What you are asked to do - The entries below contain a line with "Task: Select the iPadOS バージョン 26.0.1 row" and a line with "Image resolution: width=1080". Retype exactly everything from the first down to the second, both included, and nothing else.

The data -
Segment Open
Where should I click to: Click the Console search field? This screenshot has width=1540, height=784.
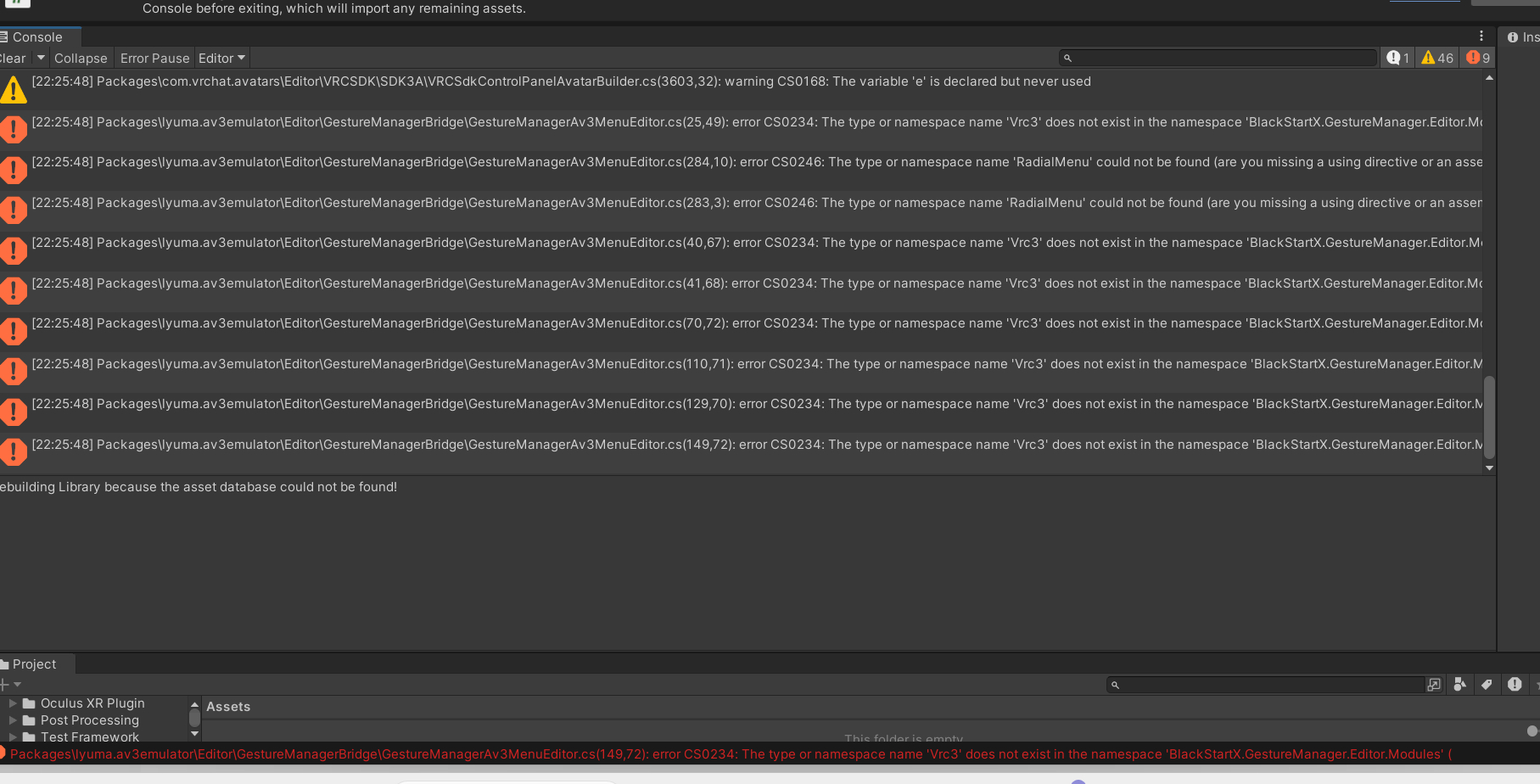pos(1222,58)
Segment Closed
Segment Open
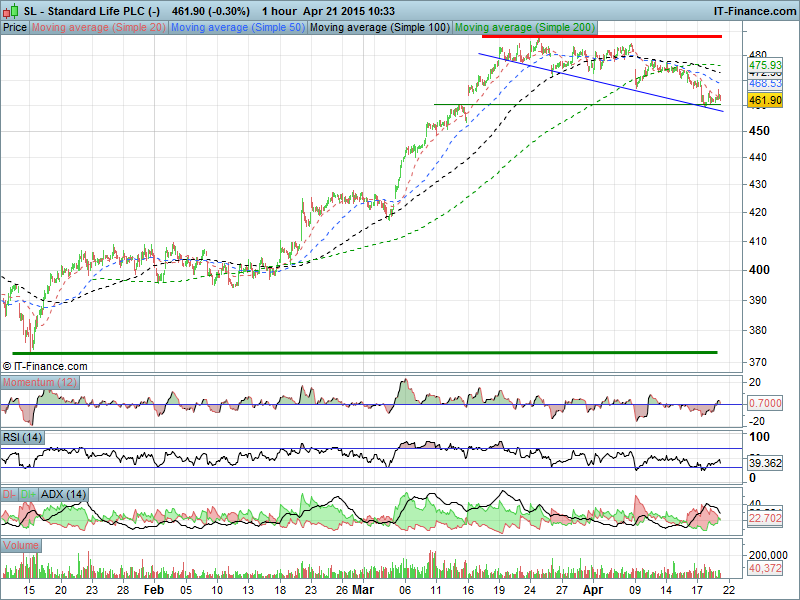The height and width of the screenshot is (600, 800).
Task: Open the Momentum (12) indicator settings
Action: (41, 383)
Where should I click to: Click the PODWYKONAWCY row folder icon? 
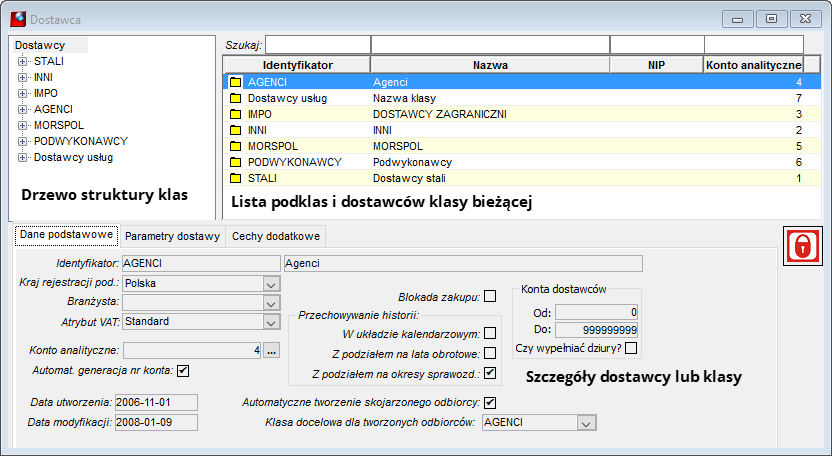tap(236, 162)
Segment Closed
Segment Open
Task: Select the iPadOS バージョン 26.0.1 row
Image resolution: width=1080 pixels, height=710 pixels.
Segment Closed
Response to the exercise -
Task: Select the iPadOS バージョン 26.0.1 row
Image resolution: width=1080 pixels, height=710 pixels.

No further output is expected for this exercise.